Они стояли перед ним, испуганные и смущенные. Логинов смотрел на них некоторое время с недоумением, словно стараясь припомнит, где он видел эти лица, молчал и морщился и потом устало закрыл глаза, как будто говоря: "мне ничего не нужно... оставьте меня в покое..." Они отошли от него, сели за стол и стали молча есть, нервно позвякивая ножами и вилками, и Логинов снова почувствовал на себе их испуганные, колючие взгляды. От этого ему стало как-то неприятно во всем теле, стук ножей и вилок вызывал дрожь и беспокойство в руках, ногах и в груди, он поднялся и хотел пойти, но пошатнулся, -- и Рогожин, шумно вскочивший со стула, подхватил его за талию и, поддерживая его, осторожно повел по комнате. Пока они шли, Логинову казалось, что он маленький, хилый, едва начавший ходить, ребенок, смутно понимающий, что происходит вокруг него и в нем самом, и только чувствующий на себе теплые, ласковые, материнские руки, предупреждающие его каждый неверный шаг. И это трогало его, -- с теплым чувством благодарности, покорно и доверчиво, отдавался он этим рукам, бессильно опираясь на них всем телом и думая о том, что он маленький и слабый, и что с каждым шагом он как будто становится все меньше и слабее...

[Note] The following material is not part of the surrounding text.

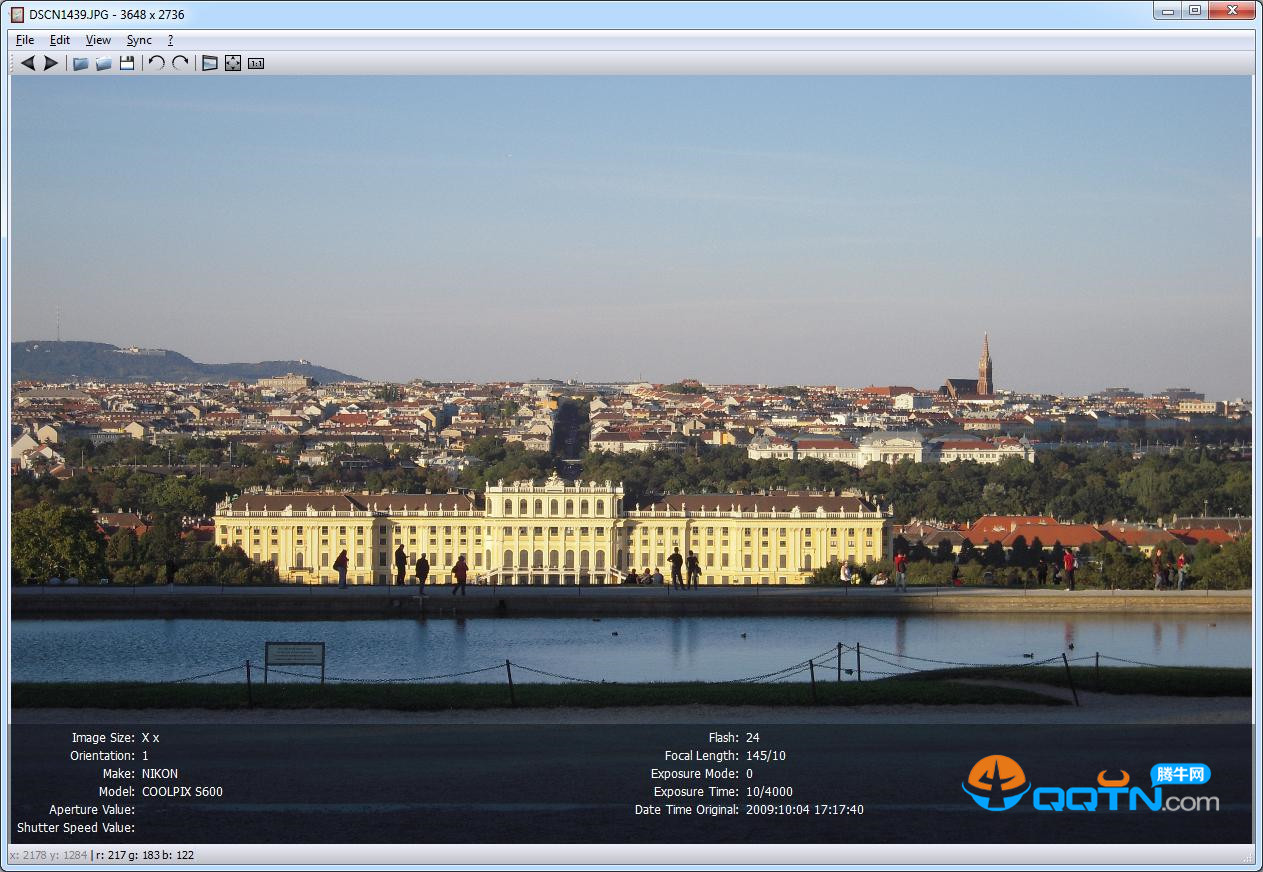Open the Sync menu
This screenshot has height=872, width=1263.
pos(139,40)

Ложась на свою кровать при помощи художника, он открыл глаза и увидел, что это была не мать, а Рогожин, -- и при взгляде на его лицо, он вдруг ясно вспомнил, чем был для него этот человек и подумал: "это Рогожин, любовник моей жены..." Но подумал спокойно, как о чем-то далеком, маленьком, ничтожном, потерявшем теперь свое значение и свой смысл. И еще полный благодарности за его услуги, прощая Рогожину все, Логинов посмотрел на него тихими, глубокими глазами, и ему захотелось сказать художнику что-то важное и серьезное, наполнявшее все его существо торжественным спокойствием.

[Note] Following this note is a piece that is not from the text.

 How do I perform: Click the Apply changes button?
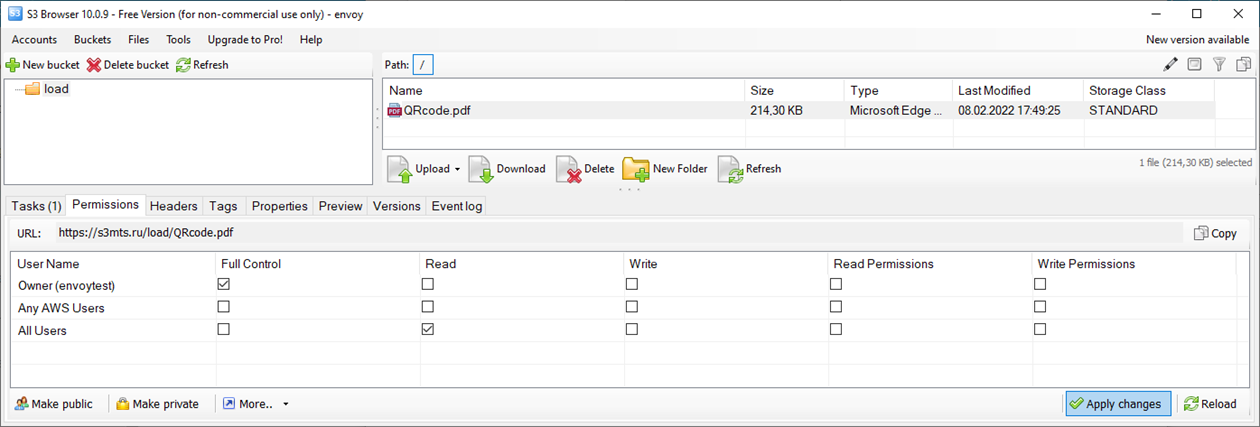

-- Я, кажется ... сегодня умру... -- тихо проговорил он, словно доверяя тому свою великую тайну, и закрыл глаза.

И ему было приятно то, что Рогожин не возражал и не уверял его в противном, а только молча, серьезно посмотрел на него, словно соглашаясь с ним, и как будто проникнувшись уважением к его большой тайне, пожал ему руку и тихо вышел в гостиную...


Загрузка...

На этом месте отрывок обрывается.